BEGIN Selected excerpt

November 25, 2015
There are some consumer driven marketers who think if you do such a great job in servicing the consumer, you should not have to worry too much about what the consumer does. That is crazy talk, with blinders on as to what is happening in the market. The only reason Apple, Starbucks or Virgin are such amazing brands is they are much better than any competitor within those categories. That is the reason why we call the worst type of brands “Indifferent” not just to convey the consumers blasé attitude to the brand, but to really signal “NOT different”. If you do not find your point of difference, you are a commodity, and should be priced accordingly at market prices like the fish at tonight’s restaurant.
You have to find a unique selling proposition for your brand, that distinguishes you from others. Looking above at the Venn diagram, we first start by listing out everything your consumers want, then list what your brand does best and what your competitors do best. The winning zone for your brand to play in is the match up where consumers want what you do best. The losing zone is to play where consumers want it, but your competitor does it better than you. As we are maturing in the marketing, it is harder and harder to come up with a definitive win, so that is where you can win the risky zone by being different, being faster to market, winning with meaningful innovation or building a deep emotional connection. The key to be seen as unique, not just for the sake of it, but to match up what you do best with what the consumer is looking for. Sadly, I do have to always mention the dumb zone. This is where two competitors “battle it out” in the zone the consumer does not care about. I say sadly, because I keep seeing this in the market. One competitor starts saying “we are faster” and you see them so you think “well we are just as fast”. No one bothers to ask the consumer if they care about speed. To often, Brand Leaders start with the claim, and then try to make the most of it in everything they do. The problem with that strategy is your claim might not be a benefit, and even if it ladders up, it might not be something that is own-able for you or motivating to the consumer.
A good tool we use is to list out all of your brand assets, which could be your main strengths you can stand behind and begin the match them put to various consumer need states. This will not determine your brand positioning, but help you focus as you move into a potential brainstorming session around positioning.
What is the core strength of your brand?
Most brands should have a focus as to what they win on, whether that is winning based on product, concept, experience or price. You have to pick an area of focus, rather than trying to be everything. Using our Core Strength Model, we use this as a brainstorming tool to play a little game. We give out 4 blue chips, and force you to pick one strength as your core strength, two at the mid-level that will help support your core strength and the fourth chip forced at low to go of it as a potential. This leaves four types of brands: product, concept, experience or price.

END Selected excerpt

■ Work instructions: In the brand positioning piece, what name is given to the zone where two competitors battle over something the consumer does not care about? Please rely only on the brand positioning piece.

BEGIN Data shown

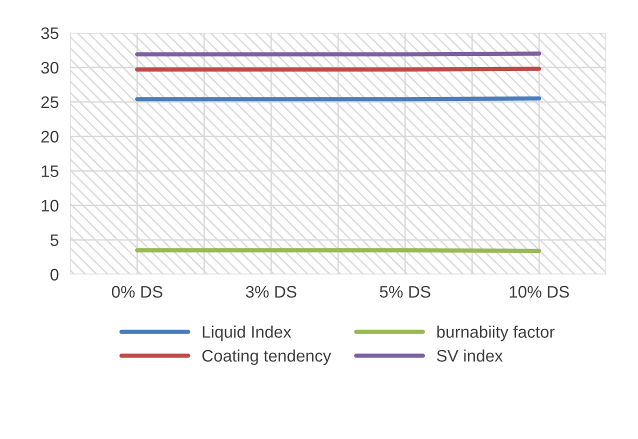 The image size is (638, 439). I want to click on x-tick-label: 10% DS, so click(540, 292).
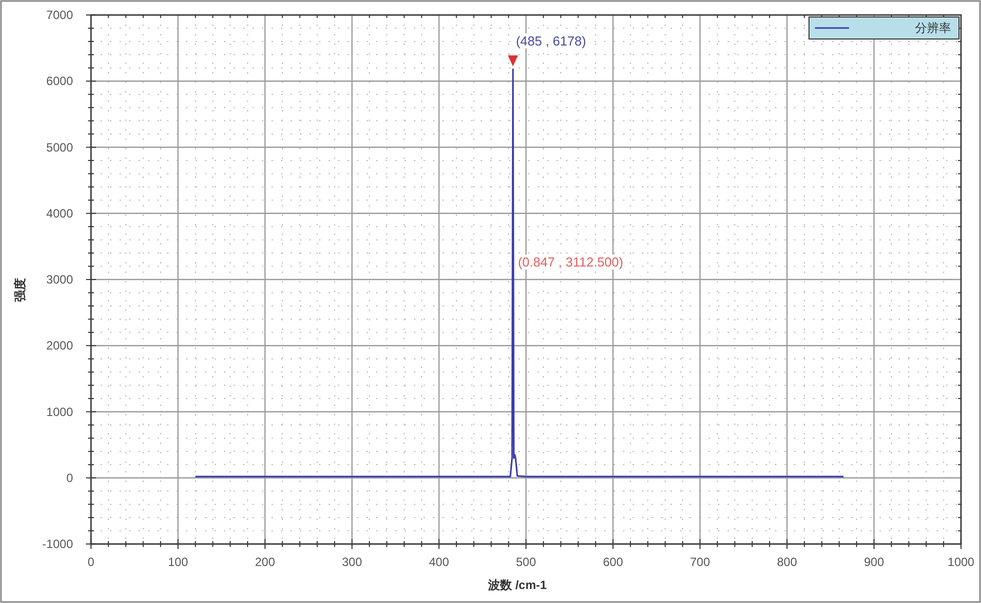  Describe the element at coordinates (60, 15) in the screenshot. I see `y-tick-label: 7000` at that location.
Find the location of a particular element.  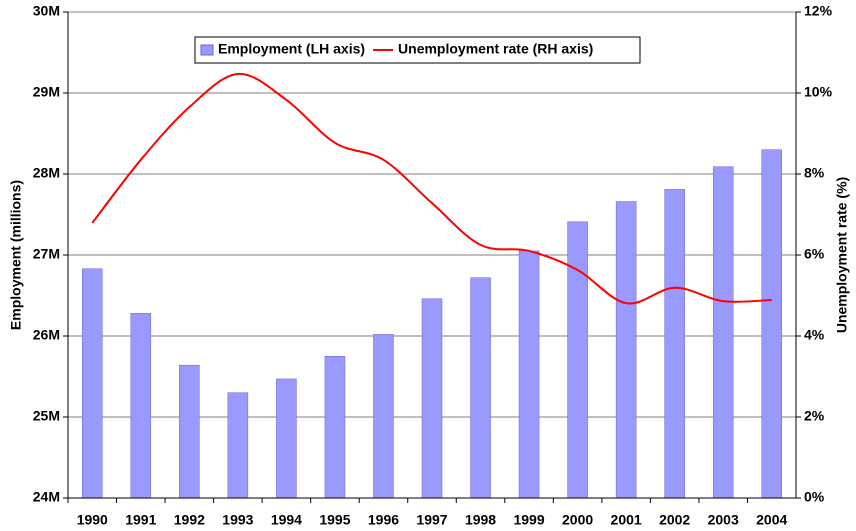

y-tick-label: 27M is located at coordinates (46, 254).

END Data shown

■ Answer box: The dumb zone.